Saved data entries:

[Start of section]

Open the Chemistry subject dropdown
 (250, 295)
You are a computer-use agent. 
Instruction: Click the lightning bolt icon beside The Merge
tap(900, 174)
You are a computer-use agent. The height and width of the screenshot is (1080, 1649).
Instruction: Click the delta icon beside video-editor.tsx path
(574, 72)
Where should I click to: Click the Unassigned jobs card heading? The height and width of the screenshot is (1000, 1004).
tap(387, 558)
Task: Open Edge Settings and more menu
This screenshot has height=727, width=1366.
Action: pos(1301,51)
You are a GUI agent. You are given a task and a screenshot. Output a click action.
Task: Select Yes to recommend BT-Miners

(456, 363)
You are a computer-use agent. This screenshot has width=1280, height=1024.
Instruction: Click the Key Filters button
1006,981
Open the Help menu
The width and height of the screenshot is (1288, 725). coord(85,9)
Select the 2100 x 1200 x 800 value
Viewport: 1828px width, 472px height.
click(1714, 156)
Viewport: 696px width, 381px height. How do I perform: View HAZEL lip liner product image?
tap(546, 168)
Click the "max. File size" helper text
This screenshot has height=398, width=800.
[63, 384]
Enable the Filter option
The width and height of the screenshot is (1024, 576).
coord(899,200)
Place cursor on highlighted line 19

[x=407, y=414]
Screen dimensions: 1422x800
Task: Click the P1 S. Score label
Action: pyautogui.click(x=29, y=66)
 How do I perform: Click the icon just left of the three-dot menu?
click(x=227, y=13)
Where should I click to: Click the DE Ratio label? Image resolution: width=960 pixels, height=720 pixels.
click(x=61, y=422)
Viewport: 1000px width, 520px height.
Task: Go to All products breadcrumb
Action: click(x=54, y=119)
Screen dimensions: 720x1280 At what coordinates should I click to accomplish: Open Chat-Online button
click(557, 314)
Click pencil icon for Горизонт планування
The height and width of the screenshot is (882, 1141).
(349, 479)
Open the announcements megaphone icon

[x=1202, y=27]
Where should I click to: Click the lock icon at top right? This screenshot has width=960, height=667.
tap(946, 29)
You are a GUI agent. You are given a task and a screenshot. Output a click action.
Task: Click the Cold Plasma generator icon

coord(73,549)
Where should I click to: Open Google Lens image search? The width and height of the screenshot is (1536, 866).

[End of section]

TASK GOAL
Output exactly the leading lines of the data, up to and including the line marked by "You are a computer-use agent. The".

SOLUTION TO THE PROBLEM
Open the Chemistry subject dropdown
 (250, 295)
You are a computer-use agent. 
Instruction: Click the lightning bolt icon beside The Merge
tap(900, 174)
You are a computer-use agent. The height and width of the screenshot is (1080, 1649).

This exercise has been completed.